I’ve always followed the Wario Land series of video games with a great passion. Whether they end up being good or less than good, every new release was met with great excitement from me. Sadly, Nintendo stopped making them some time back, and similarly, I don’t tend to revisit most Wario Land games after a first playthrough. And even if I do, it’s much less often than some other games.
I’ve been playing through all the Game Boy games available on Nintendo Switch Online, and recently made it to Wario Land 3. Strangely, it’s the only one of the trilogy that is currently on the service. But that’s fine. One Wario Land is still better than no Wario Lands, right?
That’s mostly true. Wario Land 3 is a fine game, at a base level! It follows Wario Land 2‘s basic structure by being a side-scrolling platformer that focuses mostly on environmental puzzles. Wario is invincible, and punishment for getting hit by an enemy is simply to get knocked back a bit. Certain enemies’ attacks will transform Wario into temporary alternate forms, which are sometimes obstacles in themselves, but are most often used to solve puzzles or navigate the game’s stages.
Where Wario Land 3 diverges is that it’s not a linear game. Each stage includes four treasures, each of which also functions as a goal/exit for that stage. On top of that, instead of being a sequence of stages that you play in a set order, WL3 is a stealth metroidvania, where Wario gains movement abilities that will help him find more of each stage’s treasures on return visits. A good number of those treasures, even when they aren’t ability upgrades, are items that will either unlock new stages or change unlocked stages in some way that allows you to explore alternate routes within them.
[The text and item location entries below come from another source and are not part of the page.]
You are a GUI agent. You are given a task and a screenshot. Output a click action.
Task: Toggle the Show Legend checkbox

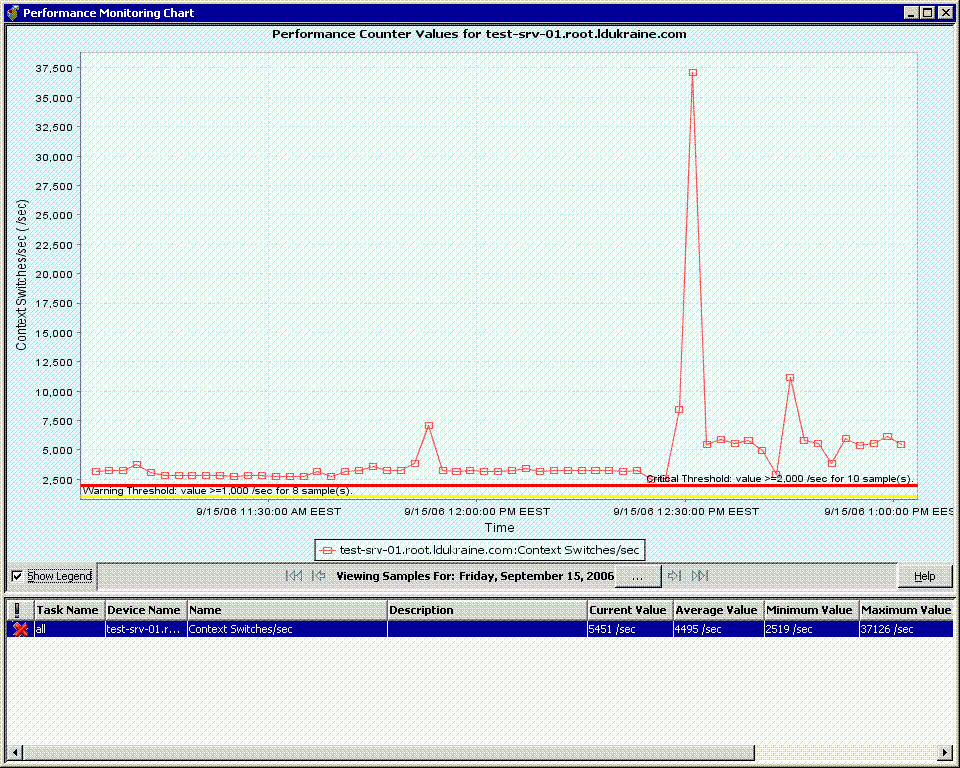coord(17,576)
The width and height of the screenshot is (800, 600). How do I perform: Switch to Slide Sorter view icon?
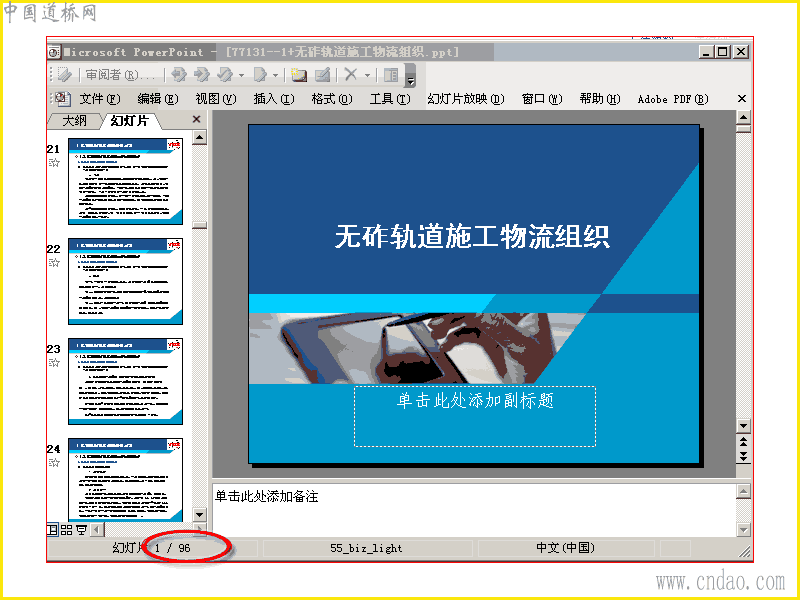(x=67, y=530)
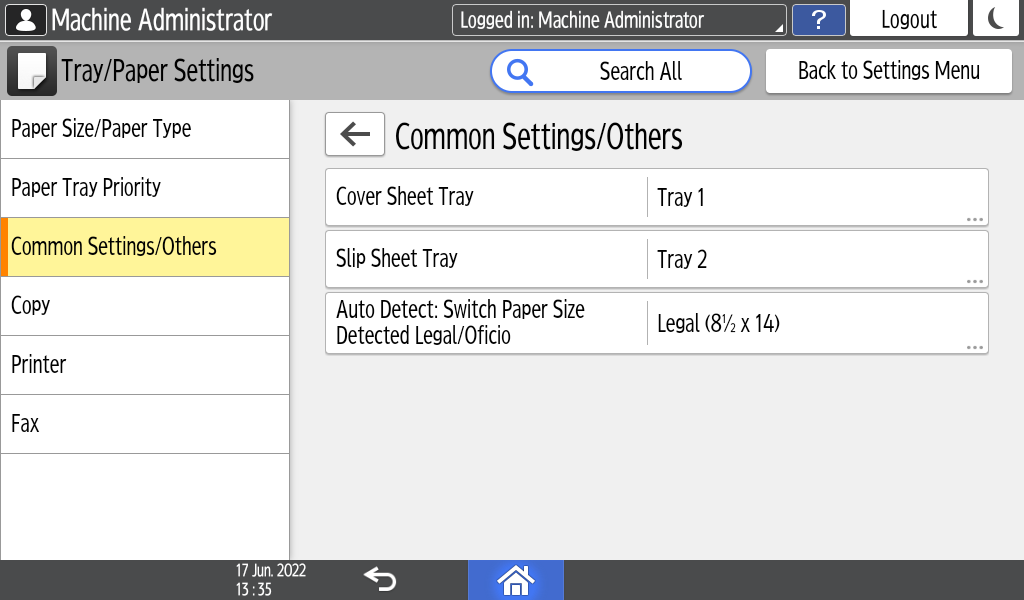The height and width of the screenshot is (600, 1024).
Task: Click the home icon in bottom bar
Action: pyautogui.click(x=515, y=580)
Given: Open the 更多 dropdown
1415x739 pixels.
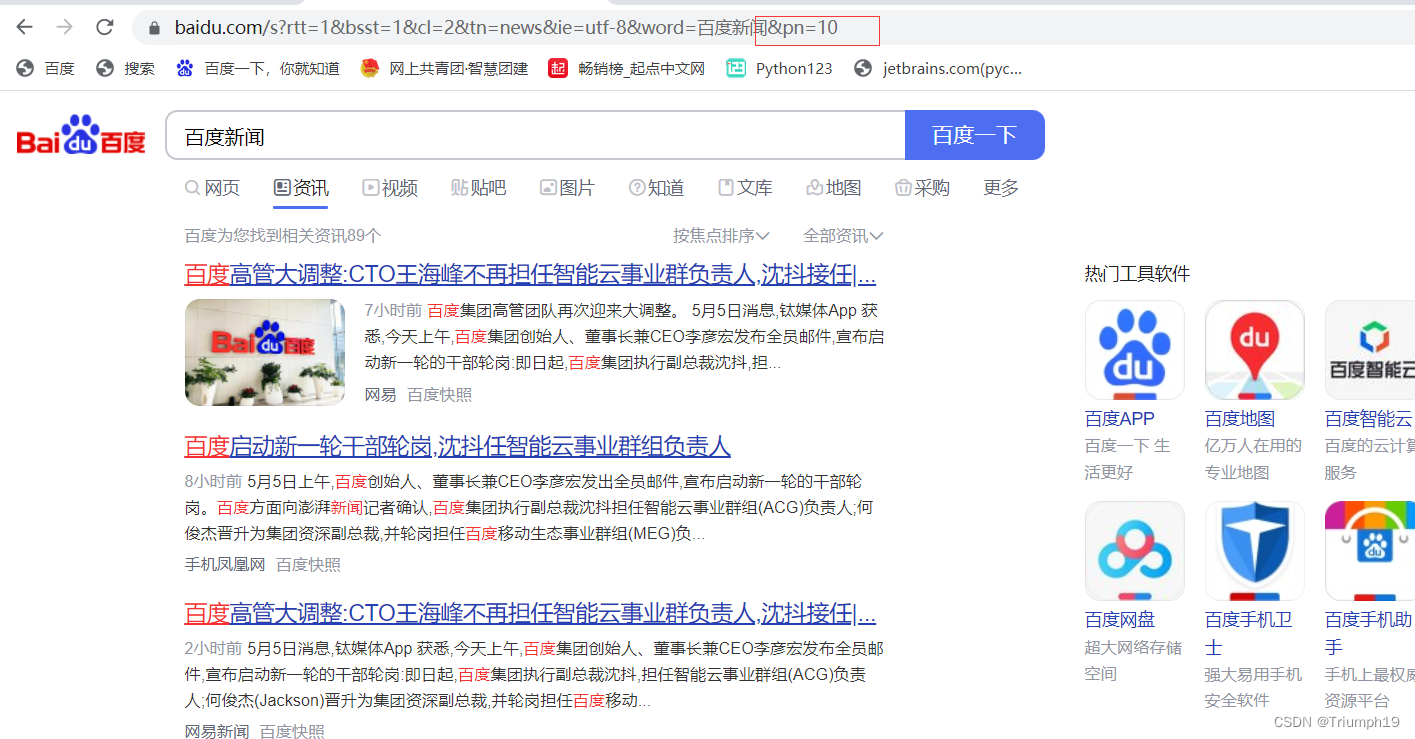Looking at the screenshot, I should coord(1000,188).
The first bump in the road is that when you find a treasure, you get booted out of the stage. It’s just like Super Mario 64 in this way. However, Wario Land 3’s stages are a little bit more expansive and each treasure is typically down a completely different path, so collecting all the treasures in a stage rarely feels too repetitive. So I don’t feel like that’s a huge problem. Sometimes you won’t know where to go next and will run around in a stage or two before realizing you can’t reach any of the undiscovered treasures, but that’s part of the chase, right? The game does show you where to go every time you’re able to access a new treasure, so any wasted time is the player’s fault for not paying attention, anyway. If you’re still stuck, you can go to the Temple to ask for a hint, at least up until the point that you unlock the final boss.
It’s worth mentioning that you have to find fewer than half of the game’s 100 treasures to get to the end. Pretty lenient, I’d say! (Although you’d definitely need a guide to know the exact critical path.)
What annoys me are the game’s optional collectibles: the music coins. On every stage, there are eight music coins to find. You won’t be able to get all eight on any stage until you have all of Wario’s abilities and are able to get to all four treasures on that stage. This alone is a little annoying, but would be totally forgivable if the coins you’ve found were retained when leaving a stage. However, that just isn’t the case, and you need to collect all eight in one run. So you need to explore all the routes on any given stage to get all those coins, at which point it does start to grate and feel like a big ol’ time sink. None of the puzzles you’ve solved or mini-games you’ve won are retained either, so you’re doing all of it all over again. Lame.
The good news is that collecting all of the music coins just unlocks a mini-game for you to play freely. It’s totally not worth the effort and is easily skippable. Which I say as someone who has 100%ed the game twice now. Sigh.
Another minor gripe is that some of Wario Land 3’s challenges are very repetitive in themselves. For example, in one stage you have to climb a tower that’s three screens high. At which point you transform into Fat Wario and fall down a hole to destroy some donut blocks. Then you scale the tower again as Fire Wario so that you can fall down that same hole again to destroy some fire blocks that were under the donut blocks. Then you scale the tower a third time and fall down the hole as Zombie Wario to get past a one-way floor that was under the fire blocks. Only then are you finally granted access to the treasure. Thankfully, scenarios like this are rare, but it’s still a big oof as far as level design goes.
All of this is to say that even though I’m mostly enjoying my current playthrough of Wario Land 3, it has a couple of significantly annoying features. Not so annoying that I need to leave a note to myself to never play the game again, but I do hope that Future Ryan remembers that the music coins are a bait.